Letters to the Editor

Sorry, but the Bible isn’t subject to the will of the people

The bible is not democracy

With respect to the United Methodist Church’s vote to maintain its traditional stance on homosexuality, I note agreement with one person interviewed who said he had no choice but to vote that way because it was “biblical.” (Feb. 27, 5A, “United Methodist delegates reject recognizing gay marriage”)

Apparently, however, that was not the vote of the majority of the American delegates. It appears that a church following biblical precepts is in the minority in many American churches on “touchy” issues.

To which one may legitimately ask: Are churches supposed to follow God’s directives or the popular opinion of the day by legislators and country club owners?

Thomas F. Harkins Jr.,

Fort Worth

Way more than just disloyal to U.S.

Angry is how I find myself after reading John M. Crisp’s opinion on Hoda Muthana. (Feb. 27, “Taking a second look at the case of Hoda Muthana,” 13A)

His statement, “Clearly, she was disloyal,” is abominable. She was not disloyal. She was treasonous, and she incited death to all Americans, including Crisp.

He believes she should be given a break because “she was barely out of high school, long before she was prepared to make mature decisions.” Absolutely not. It is just-out-of-high-school American men and women who join our armed forces and face such evil as ISIS — and wives of ISIS members — and risk their lives to save people such as Crisp.
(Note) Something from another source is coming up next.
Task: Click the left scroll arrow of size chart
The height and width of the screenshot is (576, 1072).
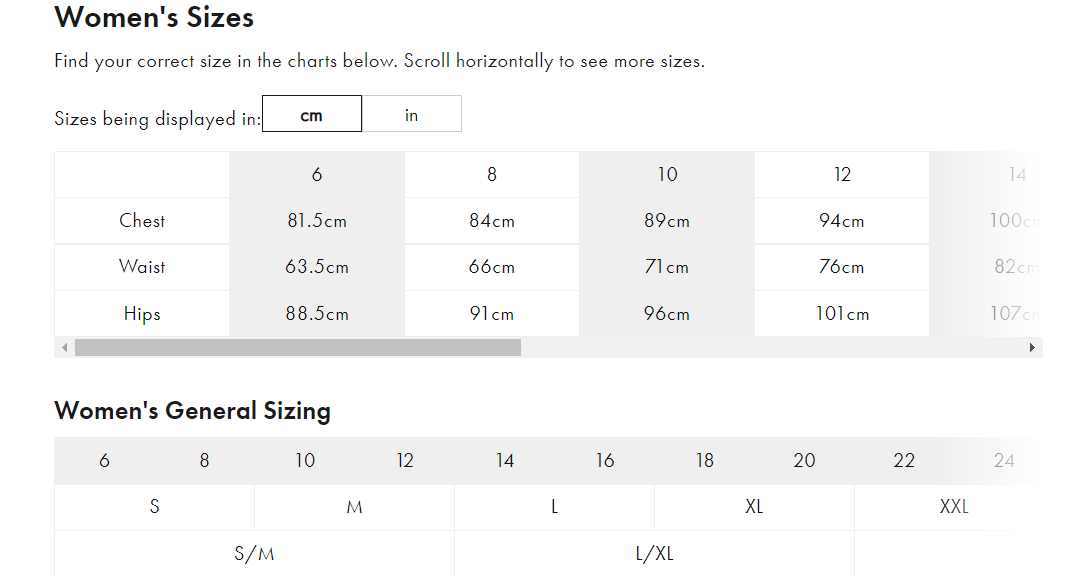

Crisp thinks having a gut feeling or reaction is wrong. Always trust your gut. We are nothing like ISIS, and we shouldn’t have to pander to traitors to this country who change their minds when it gets too tough for them and they realize how great the United States really is.

Alison Dolezal,

Mansfield

Always, always follow the money

The science is clear and undeniable. The earth is warming, and carbon dioxide emissions from fossil fuels is contributing to that warming.

I’ve wondered then why we have climate change deniers. Fossil fuel industries clearly lobby against the science, but that’s expected and totally in character.

I, suspect however, that climate change resulting in catastrophic floods, storms and fires must benefit somebody. Who benefits from these catastrophic events?

Construction companies? Real estate magnates? Insurance companies who can raise rates?

Clearly, we spend money to recover from disasters. I suspect that this money is part of the deniers’ motivation.

Someone is making money on our hardships and jeopardizing our future for short-term profit.

Don Kinard,

Arlington

Not much future for the Democrats

Part of the reason Donald Trump won the 2016 election is that the Democrats ran the one person — Hillary Clinton — whom a lot of people actually liked less. I thought that was kind of hard to do.

Now Democrats have actually found at least four people worse than Clinton. I thought that was impossible.

Sens. Cory Booker, Kirsten Gillibrand, Kamala Harris and Elizabeth Warren are too extreme for Howard Schultz, a moderate liberal. So just think how middle America views them.

Free college, free insurance, third-trimester abortion, a top 70 percent marginal tax rate, taxing what you currently own, taxing after death, sanctuary cities — it’s as if they are throwing the election.

Trump in 2020. Thanks, new Democratic Party.